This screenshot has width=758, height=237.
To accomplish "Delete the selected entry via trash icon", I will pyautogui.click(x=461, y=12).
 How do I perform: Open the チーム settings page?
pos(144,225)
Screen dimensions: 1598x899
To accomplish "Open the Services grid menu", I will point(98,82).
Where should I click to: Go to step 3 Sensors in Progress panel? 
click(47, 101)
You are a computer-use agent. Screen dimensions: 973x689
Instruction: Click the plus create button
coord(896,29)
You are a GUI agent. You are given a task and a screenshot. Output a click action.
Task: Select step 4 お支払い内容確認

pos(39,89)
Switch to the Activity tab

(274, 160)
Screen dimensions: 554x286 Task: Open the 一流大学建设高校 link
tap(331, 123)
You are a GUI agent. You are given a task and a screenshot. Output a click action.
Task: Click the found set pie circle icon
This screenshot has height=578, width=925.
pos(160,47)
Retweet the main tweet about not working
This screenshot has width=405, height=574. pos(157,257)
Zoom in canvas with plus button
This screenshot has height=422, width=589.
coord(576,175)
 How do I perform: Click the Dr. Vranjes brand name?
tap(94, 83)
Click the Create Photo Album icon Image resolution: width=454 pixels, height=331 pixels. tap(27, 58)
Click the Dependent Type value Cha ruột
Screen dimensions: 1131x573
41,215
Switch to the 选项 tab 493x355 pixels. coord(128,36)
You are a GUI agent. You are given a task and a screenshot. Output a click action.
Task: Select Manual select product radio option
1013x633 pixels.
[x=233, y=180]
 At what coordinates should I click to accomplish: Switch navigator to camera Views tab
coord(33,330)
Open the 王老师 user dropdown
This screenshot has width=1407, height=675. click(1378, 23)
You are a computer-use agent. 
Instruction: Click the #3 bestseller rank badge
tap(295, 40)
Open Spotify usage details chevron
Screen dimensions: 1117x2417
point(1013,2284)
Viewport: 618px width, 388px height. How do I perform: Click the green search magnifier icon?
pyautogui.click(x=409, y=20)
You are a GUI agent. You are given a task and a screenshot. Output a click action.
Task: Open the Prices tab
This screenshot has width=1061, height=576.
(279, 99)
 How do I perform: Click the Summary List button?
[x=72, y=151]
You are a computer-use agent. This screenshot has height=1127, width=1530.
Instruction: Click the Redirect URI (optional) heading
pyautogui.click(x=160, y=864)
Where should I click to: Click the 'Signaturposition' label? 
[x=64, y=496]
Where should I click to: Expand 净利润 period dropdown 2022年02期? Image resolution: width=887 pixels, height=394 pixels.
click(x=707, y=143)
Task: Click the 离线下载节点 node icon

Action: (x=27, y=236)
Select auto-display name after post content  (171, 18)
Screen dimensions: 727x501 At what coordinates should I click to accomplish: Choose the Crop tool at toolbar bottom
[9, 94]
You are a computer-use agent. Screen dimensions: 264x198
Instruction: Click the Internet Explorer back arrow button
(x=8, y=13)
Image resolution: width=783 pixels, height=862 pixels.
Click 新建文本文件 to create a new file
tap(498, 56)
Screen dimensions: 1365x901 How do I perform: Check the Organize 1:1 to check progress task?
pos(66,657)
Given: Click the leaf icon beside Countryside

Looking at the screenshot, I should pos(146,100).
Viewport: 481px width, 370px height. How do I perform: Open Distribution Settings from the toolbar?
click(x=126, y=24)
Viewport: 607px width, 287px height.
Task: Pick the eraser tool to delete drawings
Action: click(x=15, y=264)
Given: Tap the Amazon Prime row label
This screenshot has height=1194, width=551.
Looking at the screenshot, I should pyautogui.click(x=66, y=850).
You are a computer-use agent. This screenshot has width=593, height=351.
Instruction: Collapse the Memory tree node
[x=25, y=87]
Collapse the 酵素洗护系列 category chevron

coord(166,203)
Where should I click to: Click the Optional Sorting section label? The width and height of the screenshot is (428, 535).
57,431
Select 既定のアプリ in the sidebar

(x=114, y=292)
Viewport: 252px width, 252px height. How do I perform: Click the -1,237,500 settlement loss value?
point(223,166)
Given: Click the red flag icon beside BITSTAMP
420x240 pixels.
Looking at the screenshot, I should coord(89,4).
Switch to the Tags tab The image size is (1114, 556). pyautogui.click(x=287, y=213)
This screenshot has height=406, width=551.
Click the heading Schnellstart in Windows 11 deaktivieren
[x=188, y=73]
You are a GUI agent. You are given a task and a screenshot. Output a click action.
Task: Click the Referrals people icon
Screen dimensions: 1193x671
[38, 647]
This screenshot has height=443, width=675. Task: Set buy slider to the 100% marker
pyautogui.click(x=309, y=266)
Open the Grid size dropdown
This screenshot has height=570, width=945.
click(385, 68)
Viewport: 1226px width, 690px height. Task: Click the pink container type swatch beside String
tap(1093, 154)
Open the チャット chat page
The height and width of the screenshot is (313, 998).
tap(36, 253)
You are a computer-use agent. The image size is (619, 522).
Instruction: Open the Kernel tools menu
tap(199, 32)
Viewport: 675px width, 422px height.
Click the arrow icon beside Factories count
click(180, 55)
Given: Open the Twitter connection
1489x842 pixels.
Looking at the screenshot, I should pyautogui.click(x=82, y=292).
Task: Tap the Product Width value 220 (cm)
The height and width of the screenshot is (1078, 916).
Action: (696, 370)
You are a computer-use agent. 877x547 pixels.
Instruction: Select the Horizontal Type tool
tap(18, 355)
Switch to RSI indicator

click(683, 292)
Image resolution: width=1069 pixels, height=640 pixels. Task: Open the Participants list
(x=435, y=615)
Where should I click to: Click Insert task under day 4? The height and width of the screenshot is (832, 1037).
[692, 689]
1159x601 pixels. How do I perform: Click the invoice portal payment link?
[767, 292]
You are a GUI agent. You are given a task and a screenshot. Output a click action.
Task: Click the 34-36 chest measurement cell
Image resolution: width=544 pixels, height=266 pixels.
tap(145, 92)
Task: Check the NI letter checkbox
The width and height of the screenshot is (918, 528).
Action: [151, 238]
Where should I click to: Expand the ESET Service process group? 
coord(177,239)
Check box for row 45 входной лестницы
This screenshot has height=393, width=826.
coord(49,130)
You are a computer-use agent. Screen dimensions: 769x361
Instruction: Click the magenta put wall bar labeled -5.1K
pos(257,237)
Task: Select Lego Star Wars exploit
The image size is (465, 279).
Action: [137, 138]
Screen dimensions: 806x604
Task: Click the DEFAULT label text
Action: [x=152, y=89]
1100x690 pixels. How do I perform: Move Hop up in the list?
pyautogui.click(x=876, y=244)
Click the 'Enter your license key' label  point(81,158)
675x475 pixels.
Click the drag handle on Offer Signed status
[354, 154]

OBJECTIVE => Reproduce verbatim the lines of the items above, from the first line through the line holding "click(47, 101)", inclusive.

SOLUTION TO THE PROBLEM =>
This screenshot has width=758, height=237.
To accomplish "Delete the selected entry via trash icon", I will pyautogui.click(x=461, y=12).
 How do I perform: Open the チーム settings page?
pos(144,225)
Screen dimensions: 1598x899
To accomplish "Open the Services grid menu", I will point(98,82).
Where should I click to: Go to step 3 Sensors in Progress panel? 
click(47, 101)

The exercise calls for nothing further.